05/07/2022
Caldo
12/06/2022
Detrito
por um dia tua beleza foi suficiente
o desejo me preenchia
mas enquanto humanas
abrir os vazios cuidado requeria
como nos rasgamos em nossos abismos
e tentamos nos entulhar com companhia
não sei desmembrar em cores
para ver o que pode ser reaproveitado
tudo parece cinza, contaminado
vejo o carro chegando
recolhendo e levando
eu a olhar os sacos
abafados indo embora
estou no meio da rua
parada e em pé
sofrendo com as mãos sujas
e por não poder recuperar o que chamei de amor
tudo sobre você foi água
um dia rio
nem sempre doce
hoje assoreada
22/05/2022
Duas
amor entre mulheres é pesado quando
precisamos entrar no personagem de que não existe amor
na rua
na família
no trabalho
as vezes até no cinema
já pensou?
não poder ser amor entre mulheres no cinema
que é escuro e frio?
11/04/2022
Um corpo no chão
crianças são corpos pequenos
corpos pequenos assistindo a morte de um corpo grande
ou um grande corpo?
vale mais a vida do pequeno ou do grande?
quanto vale a vida?
há paz para os corpos mortos?
pois que não há paz para os corpos vivos!

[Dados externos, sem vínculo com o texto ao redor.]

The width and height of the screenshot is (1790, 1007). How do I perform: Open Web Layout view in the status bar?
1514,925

corpos pequenos saindo da escola
que são grandes corpos
mas ainda não capazes de perceber a falta
de paz que há na Terra
dizem que nossos corpos são comidos pela terra
a Terra há de querer pequenos grandes corpos?
assassinaram um homem
um pai
o corpo no chão
as crianças saindo da escola
há de ter paz para os seres mortos!
enquanto isso, luto pela paz dos seres vivos!
18/03/2022
Chuva
O que falta é te nomear. Só que é como se antes fosse preciso assumir. Assumir mais parece com culpa.
Assumir amor?
Essa semana choveu aqui no cariri e fiquei muito feliz. Lembrei você me ensinando o significado da chuva.
Pensei: acho que isso é amor.
Talvez te nomear seja difícil porque queria que o nosso amor fosse mais memórias como essa.

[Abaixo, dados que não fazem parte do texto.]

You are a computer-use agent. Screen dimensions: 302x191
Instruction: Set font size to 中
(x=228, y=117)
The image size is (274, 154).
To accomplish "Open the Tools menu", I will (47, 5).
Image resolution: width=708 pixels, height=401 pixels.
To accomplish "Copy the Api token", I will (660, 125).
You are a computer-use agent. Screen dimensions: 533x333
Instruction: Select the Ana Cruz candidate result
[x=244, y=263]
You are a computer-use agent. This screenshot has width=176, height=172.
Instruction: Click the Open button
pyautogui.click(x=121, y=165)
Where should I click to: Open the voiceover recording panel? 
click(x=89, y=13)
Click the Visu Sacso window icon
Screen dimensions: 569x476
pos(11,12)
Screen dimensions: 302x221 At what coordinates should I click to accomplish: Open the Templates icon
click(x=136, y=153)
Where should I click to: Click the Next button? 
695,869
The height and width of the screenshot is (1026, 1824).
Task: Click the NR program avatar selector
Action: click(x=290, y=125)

O amor é ter mais memórias boas?
Nesses últimos dias é certo que a chuva vem, inicia pela noite e para no começo da manhã.

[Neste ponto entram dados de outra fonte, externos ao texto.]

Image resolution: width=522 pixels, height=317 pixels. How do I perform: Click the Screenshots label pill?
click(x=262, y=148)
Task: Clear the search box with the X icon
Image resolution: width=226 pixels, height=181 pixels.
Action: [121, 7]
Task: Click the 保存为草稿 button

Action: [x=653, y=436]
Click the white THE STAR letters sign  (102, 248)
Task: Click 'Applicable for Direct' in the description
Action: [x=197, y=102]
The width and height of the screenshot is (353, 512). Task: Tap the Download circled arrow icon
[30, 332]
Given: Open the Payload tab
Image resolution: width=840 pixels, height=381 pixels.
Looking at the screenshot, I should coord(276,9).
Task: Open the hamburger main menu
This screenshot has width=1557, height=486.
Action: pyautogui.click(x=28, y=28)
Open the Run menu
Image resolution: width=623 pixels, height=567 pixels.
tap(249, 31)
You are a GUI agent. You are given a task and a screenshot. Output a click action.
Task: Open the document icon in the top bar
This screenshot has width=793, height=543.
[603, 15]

E eu fico pensando: quando ela volta?
Tudo sobre você permanece água.
18/10/2021
Andarilha III
Um dia as pessoas vão me olhar na rua e eu vou ser uma comum desconhecida.
Um dia as pessoas vão me olhar e me desconhecerem ao andar.
Cadê você?
Quem se tornou?
Para onde vai?
E com um sorriso singelo vou responder: o que sou estou sempre a buscar.
09/10/2021
Mar aberto
Eu estou na beira da praia. Sem roupa de banho. O mar me chama para dentro. O seu som me diz: olhe para dentro. Como é difícil... O que tenho dentro é um oceano. Estou agora em mar aberto. Sem terra à vista. Não sei voar e a necessidade de tocar o solo é imensa. Queria sangrar, para poder quem sabe, diluir a vastidão.
Hoje cedo acordei com tanta dor! Com o calafrio, o suor e a tontura parecia estar parindo a mim mesma. Quase desmaiar me fez pensar em ligar para alguém. A dor quando foi embora me fez pensar. Aí dormi. Acordei e não sabia o que fazer comigo mesma. Gilberto Gil tem razão. Não preciso aprender a ser só, preciso aprender a só ser. E é vasto, imenso, oceânico. Só ser é muita coisa e ainda não sei.
Então vim para a beira da praia. Talvez seja uma parte minha na terra que diz para a parte minha na água: a vida é ambivalente. Tudo bem querer ser livre e ainda não saber. Tudo bem querer estar sozinha e precisar de companhia. Tudo bem gostar do desconhecido e necessitar de segurança. Tudo bem ser mulher e ainda ser menina. A mulher está no mar ou no solo? E a menina?
Sempre tenho frio no fim da tarde, mas com o casaco o vento não acaricia. A todo instante eu quero duas coisas. Tudo bem ser ambivalente. Mas hoje eu só queria alguém pela manhã, caso eu desmaiasse. Porque no mar aberto não se pode estar inconsciente. Sinto cansaço em ser imensa. Só no corpo consigo ser pequena. Meu corpo tem 27 anos. Mas quantos anos tem minha alma?